Submitted as: research article 03 Dec 2019

Submitted as: research article | 03 Dec 2019

Review status
This discussion paper is a preprint. It is a manuscript under review for the journal The Cryosphere (TC).

New observations of the distribution, morphology, and dissolution dynamics of cryogenic gypsum in the Arctic Ocean

Jutta E. Wollenburg1, Morten Iversen1,2, Christian Katlein1, Thomas Krumpen1, Marcel Nicolaus1, Giulia Castellani1, Ilka Peeken1, and Hauke Flores1 Jutta E. Wollenburg et al.
  • 1Alfred-Wegener-Institut Helmholtz-Zentrum für Polar-und Meeresforschung, 27570, Bremerhaven, Germany
  • 2MARUM and University of Bremen, 27359, Bremen, Germany

Abstract. To date observations on a single location indicate that cryogenic gypsum (Ca[SO4]·2H2O) may constitute an efficient but hitherto overlooked ballasting mineral enhancing the efficiency of the biological carbon pump in the Arctic Ocean. In June–July 2017 we sampled cryogenic gypsum under pack-ice in the Nansen Basin north of Svalbard using a plankton net mounted on a Remotely Operated Vehicle (ROVnet).

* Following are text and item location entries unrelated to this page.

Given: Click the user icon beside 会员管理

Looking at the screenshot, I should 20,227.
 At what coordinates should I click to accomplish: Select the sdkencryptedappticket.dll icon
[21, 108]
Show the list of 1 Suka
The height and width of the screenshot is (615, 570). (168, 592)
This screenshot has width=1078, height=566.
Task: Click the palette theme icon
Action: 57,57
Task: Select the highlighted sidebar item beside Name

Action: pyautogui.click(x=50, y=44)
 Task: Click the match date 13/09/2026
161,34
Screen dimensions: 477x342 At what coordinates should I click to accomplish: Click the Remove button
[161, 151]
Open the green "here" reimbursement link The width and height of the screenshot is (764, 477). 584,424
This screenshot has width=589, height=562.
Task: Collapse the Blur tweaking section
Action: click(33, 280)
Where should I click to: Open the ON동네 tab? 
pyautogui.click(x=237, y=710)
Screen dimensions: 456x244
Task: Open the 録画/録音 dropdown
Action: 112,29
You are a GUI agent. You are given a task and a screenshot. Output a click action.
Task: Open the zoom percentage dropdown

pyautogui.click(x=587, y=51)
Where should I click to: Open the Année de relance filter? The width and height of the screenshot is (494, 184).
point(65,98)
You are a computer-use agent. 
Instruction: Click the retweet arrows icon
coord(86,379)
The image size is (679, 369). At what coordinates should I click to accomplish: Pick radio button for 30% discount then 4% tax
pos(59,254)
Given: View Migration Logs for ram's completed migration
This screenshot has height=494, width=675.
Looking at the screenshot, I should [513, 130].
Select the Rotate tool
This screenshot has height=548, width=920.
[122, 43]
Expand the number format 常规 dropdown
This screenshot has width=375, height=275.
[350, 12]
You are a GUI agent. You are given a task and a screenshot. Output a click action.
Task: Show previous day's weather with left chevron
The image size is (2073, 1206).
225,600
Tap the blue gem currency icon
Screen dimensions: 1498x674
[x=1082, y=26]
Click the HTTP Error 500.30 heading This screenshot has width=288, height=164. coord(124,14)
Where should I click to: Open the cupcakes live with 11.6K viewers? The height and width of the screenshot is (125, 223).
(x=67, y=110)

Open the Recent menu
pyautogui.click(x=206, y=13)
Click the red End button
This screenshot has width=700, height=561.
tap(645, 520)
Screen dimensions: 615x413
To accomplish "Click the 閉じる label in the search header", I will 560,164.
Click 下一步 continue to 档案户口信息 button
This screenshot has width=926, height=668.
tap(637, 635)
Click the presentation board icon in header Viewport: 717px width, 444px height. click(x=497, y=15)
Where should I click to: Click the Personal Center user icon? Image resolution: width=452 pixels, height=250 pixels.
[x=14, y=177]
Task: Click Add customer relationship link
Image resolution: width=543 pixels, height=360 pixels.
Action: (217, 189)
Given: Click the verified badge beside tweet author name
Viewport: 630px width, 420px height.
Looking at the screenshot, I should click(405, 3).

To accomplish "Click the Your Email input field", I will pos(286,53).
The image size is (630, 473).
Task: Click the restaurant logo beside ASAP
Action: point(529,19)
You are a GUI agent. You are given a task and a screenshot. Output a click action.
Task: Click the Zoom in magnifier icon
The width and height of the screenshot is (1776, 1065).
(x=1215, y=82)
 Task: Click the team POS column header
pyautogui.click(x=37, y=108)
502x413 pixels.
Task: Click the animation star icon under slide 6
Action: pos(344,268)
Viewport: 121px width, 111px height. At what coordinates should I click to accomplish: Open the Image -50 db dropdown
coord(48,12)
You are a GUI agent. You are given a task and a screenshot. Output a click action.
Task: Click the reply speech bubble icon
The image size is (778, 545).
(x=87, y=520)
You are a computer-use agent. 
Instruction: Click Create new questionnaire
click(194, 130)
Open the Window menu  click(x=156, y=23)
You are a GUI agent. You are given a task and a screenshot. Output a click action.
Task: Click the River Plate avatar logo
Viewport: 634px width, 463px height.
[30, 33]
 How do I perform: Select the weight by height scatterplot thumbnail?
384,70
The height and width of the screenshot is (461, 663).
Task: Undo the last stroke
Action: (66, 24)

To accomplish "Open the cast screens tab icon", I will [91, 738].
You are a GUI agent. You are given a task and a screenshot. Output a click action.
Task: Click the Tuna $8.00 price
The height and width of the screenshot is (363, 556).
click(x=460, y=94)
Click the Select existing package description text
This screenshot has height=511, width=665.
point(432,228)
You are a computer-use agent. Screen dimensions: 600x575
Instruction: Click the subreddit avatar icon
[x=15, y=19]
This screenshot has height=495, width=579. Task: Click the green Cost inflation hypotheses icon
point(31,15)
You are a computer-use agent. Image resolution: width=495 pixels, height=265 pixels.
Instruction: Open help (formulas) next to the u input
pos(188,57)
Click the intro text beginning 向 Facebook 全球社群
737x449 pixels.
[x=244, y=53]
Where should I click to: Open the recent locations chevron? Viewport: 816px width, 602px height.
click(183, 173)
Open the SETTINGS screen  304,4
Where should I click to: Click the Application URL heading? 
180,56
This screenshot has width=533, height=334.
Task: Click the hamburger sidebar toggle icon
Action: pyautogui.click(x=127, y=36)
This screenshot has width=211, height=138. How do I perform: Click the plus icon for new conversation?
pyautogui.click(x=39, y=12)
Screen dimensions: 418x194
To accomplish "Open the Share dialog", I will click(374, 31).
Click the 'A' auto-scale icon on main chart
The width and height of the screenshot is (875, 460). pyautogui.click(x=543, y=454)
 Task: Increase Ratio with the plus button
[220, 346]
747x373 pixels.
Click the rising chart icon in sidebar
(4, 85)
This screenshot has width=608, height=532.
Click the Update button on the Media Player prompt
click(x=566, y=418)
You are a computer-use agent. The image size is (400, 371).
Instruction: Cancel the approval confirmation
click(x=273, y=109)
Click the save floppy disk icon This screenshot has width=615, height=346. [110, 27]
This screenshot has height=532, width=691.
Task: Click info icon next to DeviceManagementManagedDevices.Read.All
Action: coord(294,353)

Cryogenic gypsum crystals were present at all sampled stations, which suggested a persisting cryogenic gypsum release from melting sea ice throughout the investigated area. This was supported by a sea ice backtracking model that indicated that gypsum release was not related to a specific region of sea ice formation. The observed cryogenic gypsum crystals exhibited a large variability in morphology and size, with the largest crystals exceeding a length of 1 cm. Preservation, temperature and pressure laboratory studies revealed that gypsum dissolution rates accelerated with increasing temperature and pressure, ranging from 6 % d−1 by mass in Polar Surface Water (-0.5 °C) to 81 % d−1 by mass in Atlantic Water (2.5 °C at 65 bar). When testing the preservation of gypsum in Formaldehyde-fixed samples we observed immediate dissolution. Dissolution at warmer temperatures and through inappropriate preservation media may thus explain why cryogenic gypsum was not observed in scientific samples previously. Direct measurements of gypsum crystal sinking velocities ranged between 200 and 7000 m d−1 indicated that gypsum-loaded marine aggregates could rapidly sink from the surface to abyssal depths, supporting the hypothesised potential as a ballasting mineral in the Arctic Ocean.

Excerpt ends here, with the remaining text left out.